● **EXCERPTED PASSAGE**:
---+---
I don't have a good scale, but you can use a function like this:

label_x <- function(p) {
  b <- ggplot_build(p)
  x <- b$plot$data[[b$plot$labels$x]]
  
  p + scale_x_continuous(
    attributes(x)$label, 
    breaks = attributes(x)$labels, 
    labels = names(attributes(x)$labels)
  )
}

Then use as (+ won't do):

p <- ggplot(mtcars, aes(mpg, cyl)) + geom_point()
label_x(p)

Alternatively, use a pipe:

mtcars %>% { ggplot(., aes(mpg, cyl)) + geom_point() } %>% label_x()

enter image description here


Old solution

use_labelled <- function(l, axis = "x") {
    if (axis == "x")  {
        scale_x_continuous(attributes(l)$label, 
                           breaks = attributes(l)$labels, 
                           labels = names(attributes(l)$labels))
---+---
● **STATED TASK 1**:
Decide whether each statement agrees with the ggplot excerpt: (a) the function label_x can be attached to a plot with +; (b) the example plot uses the mtcars data with mpg and cyl; (c) the writer says they have a good scale. Answer yes or no for each and quote the deciding words of the ggplot excerpt.
The records that follow are unrelated to the ggplot excerpt.
---+---
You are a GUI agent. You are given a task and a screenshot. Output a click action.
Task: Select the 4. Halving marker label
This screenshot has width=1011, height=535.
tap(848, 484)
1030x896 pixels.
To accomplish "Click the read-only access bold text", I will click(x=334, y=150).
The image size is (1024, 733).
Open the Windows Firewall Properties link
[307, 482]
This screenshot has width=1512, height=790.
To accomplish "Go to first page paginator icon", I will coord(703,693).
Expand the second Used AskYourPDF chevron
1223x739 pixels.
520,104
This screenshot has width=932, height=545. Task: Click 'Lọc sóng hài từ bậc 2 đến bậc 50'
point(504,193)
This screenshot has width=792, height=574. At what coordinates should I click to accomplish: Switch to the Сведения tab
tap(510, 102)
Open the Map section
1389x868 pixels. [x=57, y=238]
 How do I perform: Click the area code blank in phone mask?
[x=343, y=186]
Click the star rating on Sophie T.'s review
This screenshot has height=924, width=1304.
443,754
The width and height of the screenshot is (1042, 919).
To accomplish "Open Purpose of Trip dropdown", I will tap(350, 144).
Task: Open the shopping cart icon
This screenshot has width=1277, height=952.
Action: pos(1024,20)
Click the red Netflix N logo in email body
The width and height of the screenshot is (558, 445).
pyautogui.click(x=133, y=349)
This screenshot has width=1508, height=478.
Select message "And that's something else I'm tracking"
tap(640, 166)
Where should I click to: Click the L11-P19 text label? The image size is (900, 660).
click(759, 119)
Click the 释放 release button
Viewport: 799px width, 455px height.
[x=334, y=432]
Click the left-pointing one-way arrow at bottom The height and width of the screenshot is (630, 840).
---+---
● **STATED TASK 2**:
Return the lines of the records word for word. Begin at the line that contains "Open the Map section" and stop after the last line of the records, with both ends included.

● **CORRECT ANSWER 1**:
(a) No: "Then use as (+ won't do):"
(b) Yes: "p <- ggplot(mtcars, aes(mpg, cyl)) + geom_point()"
(c) No: "I don't have a good scale"

● **CORRECT ANSWER 2**:
Open the Map section
1389x868 pixels. [x=57, y=238]
 How do I perform: Click the area code blank in phone mask?
[x=343, y=186]
Click the star rating on Sophie T.'s review
This screenshot has height=924, width=1304.
443,754
The width and height of the screenshot is (1042, 919).
To accomplish "Open Purpose of Trip dropdown", I will tap(350, 144).
Task: Open the shopping cart icon
This screenshot has width=1277, height=952.
Action: pos(1024,20)
Click the red Netflix N logo in email body
The width and height of the screenshot is (558, 445).
pyautogui.click(x=133, y=349)
This screenshot has width=1508, height=478.
Select message "And that's something else I'm tracking"
tap(640, 166)
Where should I click to: Click the L11-P19 text label? The image size is (900, 660).
click(759, 119)
Click the 释放 release button
Viewport: 799px width, 455px height.
[x=334, y=432]
Click the left-pointing one-way arrow at bottom The height and width of the screenshot is (630, 840).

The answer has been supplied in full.